=== Instructions for the task ===
Using the data below, return the stretch from the line that contains "The height and width of the screenshot is (225, 400)." through the line that contains "The width and height of the screenshot is (828, 510).", both included, exactly as it stands and nothing beyond it.

········

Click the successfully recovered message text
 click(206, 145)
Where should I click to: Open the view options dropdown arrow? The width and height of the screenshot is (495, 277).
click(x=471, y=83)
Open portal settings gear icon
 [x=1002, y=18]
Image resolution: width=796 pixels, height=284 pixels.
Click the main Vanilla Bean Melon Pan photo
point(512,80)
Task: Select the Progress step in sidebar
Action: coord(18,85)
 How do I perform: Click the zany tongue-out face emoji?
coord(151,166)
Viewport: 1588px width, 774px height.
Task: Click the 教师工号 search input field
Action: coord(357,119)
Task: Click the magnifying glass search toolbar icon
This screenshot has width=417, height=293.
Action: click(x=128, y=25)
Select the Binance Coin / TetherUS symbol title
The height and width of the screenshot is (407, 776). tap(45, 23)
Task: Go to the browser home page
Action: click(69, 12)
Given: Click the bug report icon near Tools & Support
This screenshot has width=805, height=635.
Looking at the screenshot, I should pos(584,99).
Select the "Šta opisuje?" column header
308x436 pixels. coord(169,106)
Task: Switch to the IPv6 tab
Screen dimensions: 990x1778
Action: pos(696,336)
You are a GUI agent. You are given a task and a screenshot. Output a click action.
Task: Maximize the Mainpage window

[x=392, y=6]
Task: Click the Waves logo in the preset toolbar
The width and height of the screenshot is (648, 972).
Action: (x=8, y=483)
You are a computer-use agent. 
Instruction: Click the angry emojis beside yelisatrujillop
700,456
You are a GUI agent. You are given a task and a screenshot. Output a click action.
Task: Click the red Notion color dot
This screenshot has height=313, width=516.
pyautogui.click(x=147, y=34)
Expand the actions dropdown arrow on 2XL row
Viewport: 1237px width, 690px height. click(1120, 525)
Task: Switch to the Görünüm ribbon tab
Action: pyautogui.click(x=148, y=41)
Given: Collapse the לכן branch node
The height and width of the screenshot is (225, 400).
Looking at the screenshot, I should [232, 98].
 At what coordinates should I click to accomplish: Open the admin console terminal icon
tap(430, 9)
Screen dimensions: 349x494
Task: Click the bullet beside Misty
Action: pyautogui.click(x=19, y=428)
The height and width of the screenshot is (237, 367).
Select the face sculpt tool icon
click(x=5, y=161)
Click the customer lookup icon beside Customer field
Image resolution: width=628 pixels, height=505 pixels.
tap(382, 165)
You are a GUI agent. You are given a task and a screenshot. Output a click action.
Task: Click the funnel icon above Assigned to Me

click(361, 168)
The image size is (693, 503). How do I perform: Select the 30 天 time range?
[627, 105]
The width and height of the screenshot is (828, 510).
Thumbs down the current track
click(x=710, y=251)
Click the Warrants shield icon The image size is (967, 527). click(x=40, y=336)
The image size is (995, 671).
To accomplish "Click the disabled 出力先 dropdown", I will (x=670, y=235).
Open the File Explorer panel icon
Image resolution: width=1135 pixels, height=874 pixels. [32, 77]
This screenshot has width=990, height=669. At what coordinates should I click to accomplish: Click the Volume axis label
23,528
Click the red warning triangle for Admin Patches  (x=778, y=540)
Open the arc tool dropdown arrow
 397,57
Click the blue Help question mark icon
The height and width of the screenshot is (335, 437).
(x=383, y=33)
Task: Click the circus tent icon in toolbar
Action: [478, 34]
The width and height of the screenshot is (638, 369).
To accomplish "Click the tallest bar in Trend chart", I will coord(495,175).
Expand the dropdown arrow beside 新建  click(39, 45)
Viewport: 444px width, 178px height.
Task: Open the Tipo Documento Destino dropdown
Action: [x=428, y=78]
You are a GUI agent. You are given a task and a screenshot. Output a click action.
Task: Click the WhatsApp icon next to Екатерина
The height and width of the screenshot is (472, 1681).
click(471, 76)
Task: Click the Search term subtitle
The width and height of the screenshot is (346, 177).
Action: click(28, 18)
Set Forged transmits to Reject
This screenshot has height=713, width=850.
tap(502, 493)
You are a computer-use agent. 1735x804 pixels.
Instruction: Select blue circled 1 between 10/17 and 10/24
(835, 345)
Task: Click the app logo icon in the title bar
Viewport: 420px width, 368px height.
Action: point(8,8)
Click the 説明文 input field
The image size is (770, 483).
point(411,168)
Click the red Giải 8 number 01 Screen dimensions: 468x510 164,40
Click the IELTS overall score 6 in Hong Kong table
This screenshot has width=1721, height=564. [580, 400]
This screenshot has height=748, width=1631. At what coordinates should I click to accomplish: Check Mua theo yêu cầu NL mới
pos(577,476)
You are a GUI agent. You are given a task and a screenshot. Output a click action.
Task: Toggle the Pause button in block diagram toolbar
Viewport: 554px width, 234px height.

········

=== Solution to this task ===
The height and width of the screenshot is (225, 400).
Looking at the screenshot, I should [232, 98].
 At what coordinates should I click to accomplish: Open the admin console terminal icon
tap(430, 9)
Screen dimensions: 349x494
Task: Click the bullet beside Misty
Action: pyautogui.click(x=19, y=428)
The height and width of the screenshot is (237, 367).
Select the face sculpt tool icon
click(x=5, y=161)
Click the customer lookup icon beside Customer field
Image resolution: width=628 pixels, height=505 pixels.
tap(382, 165)
You are a GUI agent. You are given a task and a screenshot. Output a click action.
Task: Click the funnel icon above Assigned to Me

click(361, 168)
The image size is (693, 503). How do I perform: Select the 30 天 time range?
[627, 105]
The width and height of the screenshot is (828, 510).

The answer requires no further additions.